> Exercise instructions
[1] Output the part of the Met passage starting at "During the 1983–1984" and ending at "in January 1984.".
[2] Decide whether each statement agrees with the Met passage, answering yes or no and quoting the deciding words: (a) Jessye Norman made her Met debut in Les Troyens. (b) The Centennial Gala concert was broadcast on NBC. (c) Samuel Ramey made his Met debut as Hermann.
[3] According to the Met passage, in what year did Levine become principal conductor?

> Supplied passage
================================
From 1975 to 1981, a triumvirate of directors led the company: the general manager (Anthony A. Bliss), artistic director (James Levine), and director of production (English stage director John Dexter). Bliss was followed by Bruce Crawford and Hugh Southern. Through this period, the constant figure was Levine. Engaged by Bing in 1971, Levine became principal conductor in 1973 and emerged as the Met's principal artistic leader through the last third of the 20th century.

During the 1983–1984 season, the Met celebrated its 100th anniversary with an opening night revival of Berlioz's opera Les Troyens, with soprano Jessye Norman making her Met debut in the roles of both Cassandra and Dido. An eight-hour Centennial Gala concert in two parts followed on October 22, 1983, broadcast on PBS. The gala featured all of the Met's current stars as well as appearances by 26 veteran stars of the Met's the past. Among the artists, Leonard Bernstein and Birgit Nilsson gave their last performances with the company at the concert. This season also marked the debut of bass Samuel Ramey, who debuted as Argante in Handel's Rinaldo in January 1984.

The immediate post-Bing era saw a continuing addition of African-Americans to the roster of leading artists. Kathleen Battle, who in 1977 made her Met debut as the Shepherd in Wagner's Tannhäuser, became an important star in lyric soprano roles. Bass-baritone Simon Estes began a prominent Met career with his 1982 debut as Hermann, also in Tannhäuser.
================================
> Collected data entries
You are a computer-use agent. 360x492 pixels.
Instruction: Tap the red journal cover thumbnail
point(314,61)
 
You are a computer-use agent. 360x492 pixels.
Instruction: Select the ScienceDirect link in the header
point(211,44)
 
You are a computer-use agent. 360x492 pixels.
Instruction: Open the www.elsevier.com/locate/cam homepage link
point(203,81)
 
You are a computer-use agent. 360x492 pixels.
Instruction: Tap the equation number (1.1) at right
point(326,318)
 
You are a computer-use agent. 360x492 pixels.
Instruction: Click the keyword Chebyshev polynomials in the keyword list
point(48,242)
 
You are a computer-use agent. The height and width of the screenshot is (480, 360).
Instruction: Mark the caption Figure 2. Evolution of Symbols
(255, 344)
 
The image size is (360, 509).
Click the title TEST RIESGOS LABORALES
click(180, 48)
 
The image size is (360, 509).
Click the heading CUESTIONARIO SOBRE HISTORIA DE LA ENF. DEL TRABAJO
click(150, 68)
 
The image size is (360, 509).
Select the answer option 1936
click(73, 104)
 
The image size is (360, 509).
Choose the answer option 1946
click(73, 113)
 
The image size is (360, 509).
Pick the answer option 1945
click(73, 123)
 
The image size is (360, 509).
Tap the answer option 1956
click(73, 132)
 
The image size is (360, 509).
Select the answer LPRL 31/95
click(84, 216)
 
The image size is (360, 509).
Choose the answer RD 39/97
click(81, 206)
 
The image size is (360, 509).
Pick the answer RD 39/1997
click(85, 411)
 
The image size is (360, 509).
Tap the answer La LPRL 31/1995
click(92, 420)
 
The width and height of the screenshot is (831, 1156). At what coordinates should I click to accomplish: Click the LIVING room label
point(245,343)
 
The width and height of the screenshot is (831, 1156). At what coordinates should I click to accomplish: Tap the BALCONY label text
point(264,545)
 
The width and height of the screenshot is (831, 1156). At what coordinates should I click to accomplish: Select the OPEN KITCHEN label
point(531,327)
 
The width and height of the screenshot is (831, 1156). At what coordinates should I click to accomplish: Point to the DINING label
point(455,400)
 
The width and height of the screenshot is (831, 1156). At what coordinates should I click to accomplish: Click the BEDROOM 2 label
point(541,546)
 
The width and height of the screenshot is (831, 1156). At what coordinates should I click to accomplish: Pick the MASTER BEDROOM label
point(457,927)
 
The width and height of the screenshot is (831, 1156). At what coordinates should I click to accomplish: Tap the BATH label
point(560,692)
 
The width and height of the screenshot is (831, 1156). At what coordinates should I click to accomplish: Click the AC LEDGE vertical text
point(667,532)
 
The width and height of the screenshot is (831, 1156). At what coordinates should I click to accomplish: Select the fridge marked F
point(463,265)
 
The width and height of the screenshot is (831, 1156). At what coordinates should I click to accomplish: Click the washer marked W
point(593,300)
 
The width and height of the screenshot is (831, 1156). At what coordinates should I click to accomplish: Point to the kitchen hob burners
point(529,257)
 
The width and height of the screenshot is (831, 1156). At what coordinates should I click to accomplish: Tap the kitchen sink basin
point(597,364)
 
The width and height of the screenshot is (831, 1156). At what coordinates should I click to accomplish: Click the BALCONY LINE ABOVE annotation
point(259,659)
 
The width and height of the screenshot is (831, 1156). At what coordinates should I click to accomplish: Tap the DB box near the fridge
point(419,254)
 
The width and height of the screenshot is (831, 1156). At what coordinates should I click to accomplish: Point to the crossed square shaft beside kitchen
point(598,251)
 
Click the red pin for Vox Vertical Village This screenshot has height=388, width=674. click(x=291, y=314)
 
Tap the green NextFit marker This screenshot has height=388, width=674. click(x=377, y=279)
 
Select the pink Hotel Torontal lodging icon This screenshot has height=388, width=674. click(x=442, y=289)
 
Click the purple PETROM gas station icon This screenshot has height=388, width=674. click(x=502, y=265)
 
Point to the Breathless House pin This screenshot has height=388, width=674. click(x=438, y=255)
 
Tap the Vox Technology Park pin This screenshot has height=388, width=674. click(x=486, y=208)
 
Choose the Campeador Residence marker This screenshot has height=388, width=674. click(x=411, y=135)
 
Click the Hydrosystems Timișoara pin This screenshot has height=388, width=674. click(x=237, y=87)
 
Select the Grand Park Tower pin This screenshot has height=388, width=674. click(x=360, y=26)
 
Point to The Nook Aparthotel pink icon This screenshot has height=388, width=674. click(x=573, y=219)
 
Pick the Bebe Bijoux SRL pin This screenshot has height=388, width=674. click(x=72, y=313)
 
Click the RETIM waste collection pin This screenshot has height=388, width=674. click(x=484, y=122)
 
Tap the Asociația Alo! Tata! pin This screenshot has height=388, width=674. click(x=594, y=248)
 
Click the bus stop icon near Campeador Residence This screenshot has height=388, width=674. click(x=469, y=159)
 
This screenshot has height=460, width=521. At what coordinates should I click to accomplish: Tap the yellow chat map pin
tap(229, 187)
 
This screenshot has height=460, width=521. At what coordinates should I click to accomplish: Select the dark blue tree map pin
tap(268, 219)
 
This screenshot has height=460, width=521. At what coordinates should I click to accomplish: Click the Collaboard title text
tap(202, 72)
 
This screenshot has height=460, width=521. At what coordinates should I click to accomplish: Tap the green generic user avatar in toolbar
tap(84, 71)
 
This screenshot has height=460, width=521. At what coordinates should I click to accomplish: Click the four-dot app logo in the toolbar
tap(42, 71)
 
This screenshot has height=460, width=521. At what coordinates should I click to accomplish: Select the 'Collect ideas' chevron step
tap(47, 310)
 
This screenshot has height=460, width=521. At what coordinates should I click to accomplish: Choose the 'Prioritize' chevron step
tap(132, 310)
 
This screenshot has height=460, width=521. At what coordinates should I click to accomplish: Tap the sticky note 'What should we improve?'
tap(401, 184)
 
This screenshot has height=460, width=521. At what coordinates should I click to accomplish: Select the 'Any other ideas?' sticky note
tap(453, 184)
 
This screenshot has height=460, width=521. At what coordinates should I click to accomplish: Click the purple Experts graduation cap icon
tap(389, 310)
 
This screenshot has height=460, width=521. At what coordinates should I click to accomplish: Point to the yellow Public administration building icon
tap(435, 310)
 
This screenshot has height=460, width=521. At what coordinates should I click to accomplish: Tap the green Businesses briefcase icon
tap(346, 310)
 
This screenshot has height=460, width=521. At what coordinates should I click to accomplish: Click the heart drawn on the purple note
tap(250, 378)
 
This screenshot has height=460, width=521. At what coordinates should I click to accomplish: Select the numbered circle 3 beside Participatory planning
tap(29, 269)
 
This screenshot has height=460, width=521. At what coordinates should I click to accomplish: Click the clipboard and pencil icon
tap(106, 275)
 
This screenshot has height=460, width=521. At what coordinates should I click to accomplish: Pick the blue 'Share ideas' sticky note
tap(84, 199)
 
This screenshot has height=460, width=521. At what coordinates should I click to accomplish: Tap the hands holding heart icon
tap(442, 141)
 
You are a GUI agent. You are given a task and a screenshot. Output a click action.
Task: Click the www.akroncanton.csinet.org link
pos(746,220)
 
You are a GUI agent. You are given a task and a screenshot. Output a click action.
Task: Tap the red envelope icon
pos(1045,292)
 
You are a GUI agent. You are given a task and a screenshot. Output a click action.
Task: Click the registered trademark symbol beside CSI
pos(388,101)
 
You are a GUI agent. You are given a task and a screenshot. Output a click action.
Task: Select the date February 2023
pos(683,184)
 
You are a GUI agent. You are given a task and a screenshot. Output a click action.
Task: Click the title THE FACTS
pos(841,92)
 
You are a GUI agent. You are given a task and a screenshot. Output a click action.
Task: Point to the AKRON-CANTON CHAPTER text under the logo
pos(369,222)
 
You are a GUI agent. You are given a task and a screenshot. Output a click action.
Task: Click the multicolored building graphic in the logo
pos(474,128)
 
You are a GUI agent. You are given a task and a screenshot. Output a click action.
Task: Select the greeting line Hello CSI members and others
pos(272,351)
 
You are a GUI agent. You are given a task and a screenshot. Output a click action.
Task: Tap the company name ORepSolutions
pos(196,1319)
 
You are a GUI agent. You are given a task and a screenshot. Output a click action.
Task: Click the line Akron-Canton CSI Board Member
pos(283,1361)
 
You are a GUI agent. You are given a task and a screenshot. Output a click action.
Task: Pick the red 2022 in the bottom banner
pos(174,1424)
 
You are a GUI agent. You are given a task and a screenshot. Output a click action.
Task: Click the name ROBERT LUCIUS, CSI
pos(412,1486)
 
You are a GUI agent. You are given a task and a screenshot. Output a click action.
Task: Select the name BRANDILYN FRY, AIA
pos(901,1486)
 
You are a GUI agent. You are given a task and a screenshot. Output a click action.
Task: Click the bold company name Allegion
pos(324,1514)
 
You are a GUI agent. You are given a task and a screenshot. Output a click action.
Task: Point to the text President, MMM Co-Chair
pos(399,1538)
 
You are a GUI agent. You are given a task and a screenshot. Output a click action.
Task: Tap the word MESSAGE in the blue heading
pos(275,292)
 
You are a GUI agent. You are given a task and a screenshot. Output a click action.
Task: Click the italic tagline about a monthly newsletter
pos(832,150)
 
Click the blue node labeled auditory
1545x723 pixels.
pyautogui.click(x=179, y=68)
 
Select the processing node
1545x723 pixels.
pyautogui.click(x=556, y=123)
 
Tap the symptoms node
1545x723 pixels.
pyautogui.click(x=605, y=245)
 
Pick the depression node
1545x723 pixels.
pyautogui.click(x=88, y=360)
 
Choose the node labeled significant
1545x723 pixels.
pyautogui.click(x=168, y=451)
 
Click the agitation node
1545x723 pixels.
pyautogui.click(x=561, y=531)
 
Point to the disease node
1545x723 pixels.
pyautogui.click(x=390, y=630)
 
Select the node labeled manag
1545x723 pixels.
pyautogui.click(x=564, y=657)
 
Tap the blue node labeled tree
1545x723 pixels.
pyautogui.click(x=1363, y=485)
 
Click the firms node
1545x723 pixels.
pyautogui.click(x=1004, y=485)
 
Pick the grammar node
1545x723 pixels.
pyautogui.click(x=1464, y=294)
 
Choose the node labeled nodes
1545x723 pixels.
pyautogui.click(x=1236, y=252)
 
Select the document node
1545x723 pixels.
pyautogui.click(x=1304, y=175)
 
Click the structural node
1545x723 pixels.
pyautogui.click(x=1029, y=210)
================================
> Responses by task
[1]
During the 1983–1984 season, the Met celebrated its 100th anniversary with an opening night revival of Berlioz's opera Les Troyens, with soprano Jessye Norman making her Met debut in the roles of both Cassandra and Dido. An eight-hour Centennial Gala concert in two parts followed on October 22, 1983, broadcast on PBS. The gala featured all of the Met's current stars as well as appearances by 26 veteran stars of the Met's the past. Among the artists, Leonard Bernstein and Birgit Nilsson gave their last performances with the company at the concert. This season also marked the debut of bass Samuel Ramey, who debuted as Argante in Handel's Rinaldo in January 1984.

[2]
(a) Yes: "with soprano Jessye Norman making her Met debut in the roles of both Cassandra and Dido."
(b) No: "broadcast on PBS."
(c) No: "who debuted as Argante in Handel's Rinaldo in January 1984."

[3] 1973